Hitachi Global Storage Technologies and Seagate chimed in Monday on perpendicular recording, a next-generation means of improving the areal density of hard disk drives.
Hitachi GST is expected to release the first of the new drives later this year, and a spokesman for Seagate said over the weekend that his company plans to follow suit. Toshiba, which has already announced its own plans, will use the new recording method first on smaller drives for portable music players and similar devices, as will Hitachi.
Magnetic disk drives were designed around the principle of longitudinal recording, where magnetic grains are aligned along a flat plane on the surface of the disk platter.
As disk substrate manufacturers design platters with smaller grains, the risk is that they will spontaneously switch their magnetic orientation, which would destroy the encoded data.
“Perpendicular” recording places the grains in a vertical orientation “into” the disk platter, allowing the drive to store more bits in a given two-dimensional space, like high-rise buildings in a city block.

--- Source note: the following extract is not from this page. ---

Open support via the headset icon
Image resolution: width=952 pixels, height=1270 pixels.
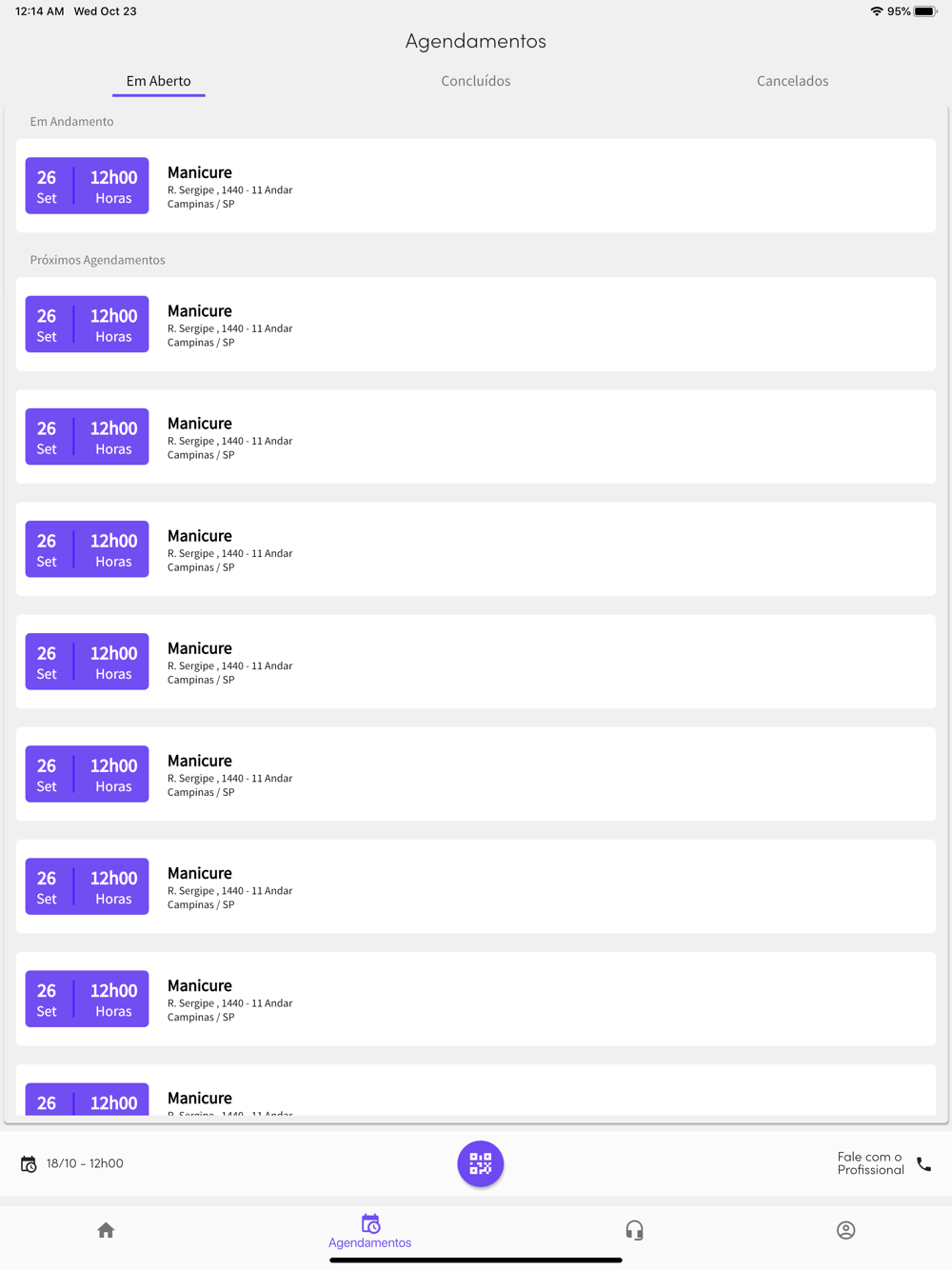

Although desktop drives contain a comfortable few hundred gigabytes, taking that storage on the go has become a lucrative market. Apples iPod Photo tops out at 60GB, for example, while the smaller Mini version holds just a tenth of that, or 6GB. Hitachi GST markets the 1-inch Microdrive, a technology originally developed by IBM, while Seagates 1-inch retail product is known as the “Pocket” hard drive.